En los últimos decenios, Costa Rica, dueña de una gran diversidad biológica, se ha comprometido firmemente con la protección del ambiente. Una parte importante del territorio nacional está compuesta por parques nacionales y áreas protegidas, y en su acción exterior el país atribuye gran importancia a la lucha contra el cambio climático y la degradación ambiental. Recientemente se lanzó oficialmente la Coalición de Alta Ambición para la Naturaleza y las Personas, cuya meta es conservar el 30% de la superficie terrestre y marina para 2030, detener la pérdida masiva de especies y proteger ecosistemas clave para el bienestar humano y de la naturaleza.

Todos estos aspectos le han dado un cimiento sólido a la política exterior de Costa Rica, que llega al Bicentenario como un caso singular de una democracia desarmada, institucionalmente sólida, respetuosa del medio ambiente, pionera en derechos humanos y propositiva a nivel internacional.
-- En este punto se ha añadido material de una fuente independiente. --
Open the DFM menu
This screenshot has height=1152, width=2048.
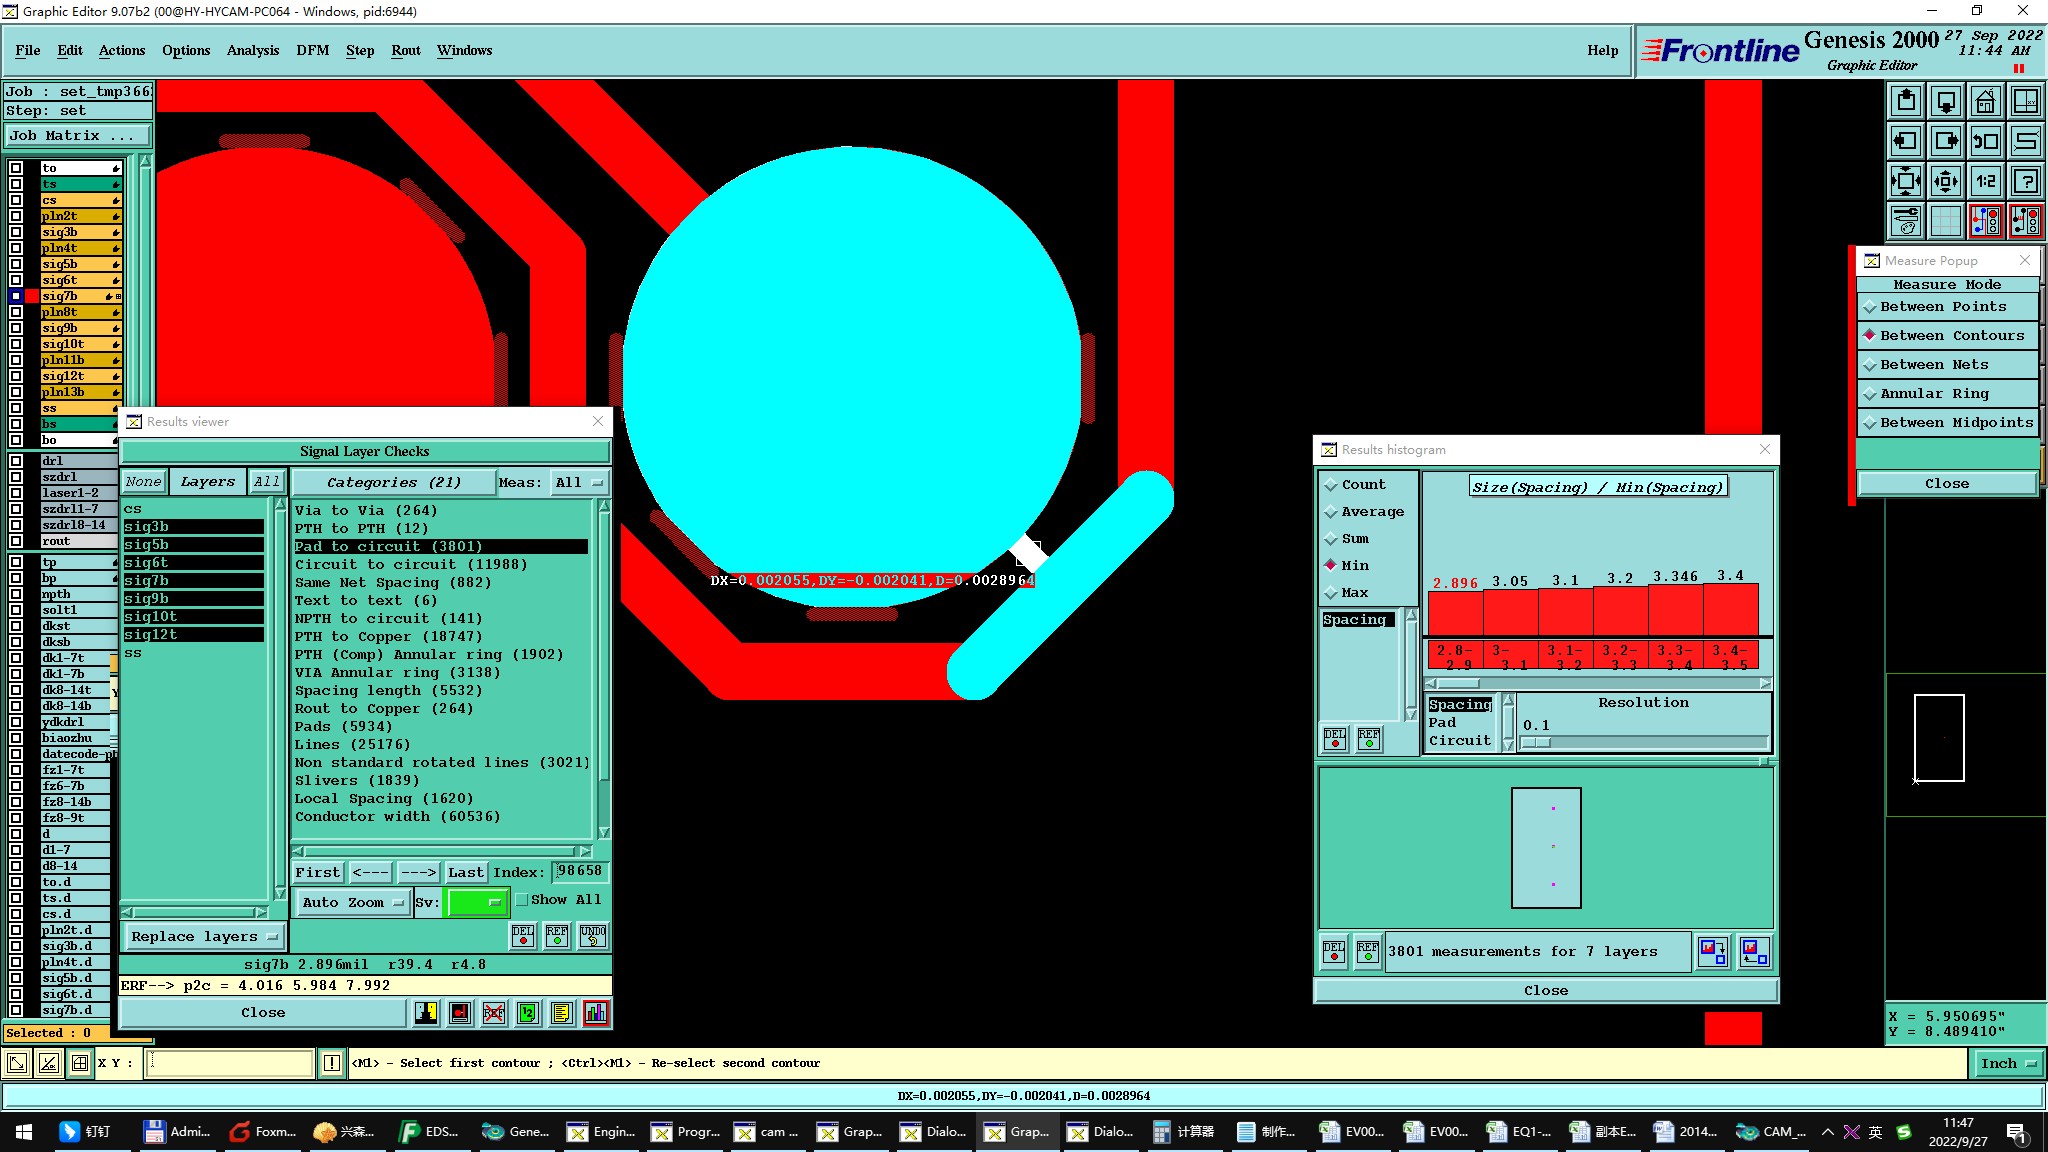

Para la presidencia del SICA, asumida en enero 2021, Costa Rica ha definido como ejes prioritarios de acción la equidad de género y los derechos humanos, especialmente de las poblaciones más vulnerables; la recuperación económica y social de la región después de la pandemia; la salud y la seguridad alimentaria y nutricional, y la promoción de la ciencia, la tecnología, la creatividad y la innovación, con particular énfasis en la gestión integral del riesgo y la lucha contra el cambio climático.

En la CEPAL, la presidencia costarricense, iniciada en agosto 2020, se ha fundamentado en los principios de cooperación internacional, solidaridad y promoción de los derechos humanos, y se concentra también en la coordinación y la cooperación política regional, la cooperación con las instituciones financieras internacionales, el apoyo al Sistema de las Naciones Unidas y el resguardo del Derecho Internacional y los Derechos Humanos.

Costa Rica se propone iniciar su tercer siglo de vida independiente aportando nuevas iniciativas que, reflejando esos mismos valores, respondan también a las cambiantes necesidades de nuestro mundo y la importancia de resolver con entusiasmo, responsabilidad y sentido de innovación los desafíos que nos aguardan.

Guillermo Rodríguez Romero es embajador de Costa Rica en Bolivia.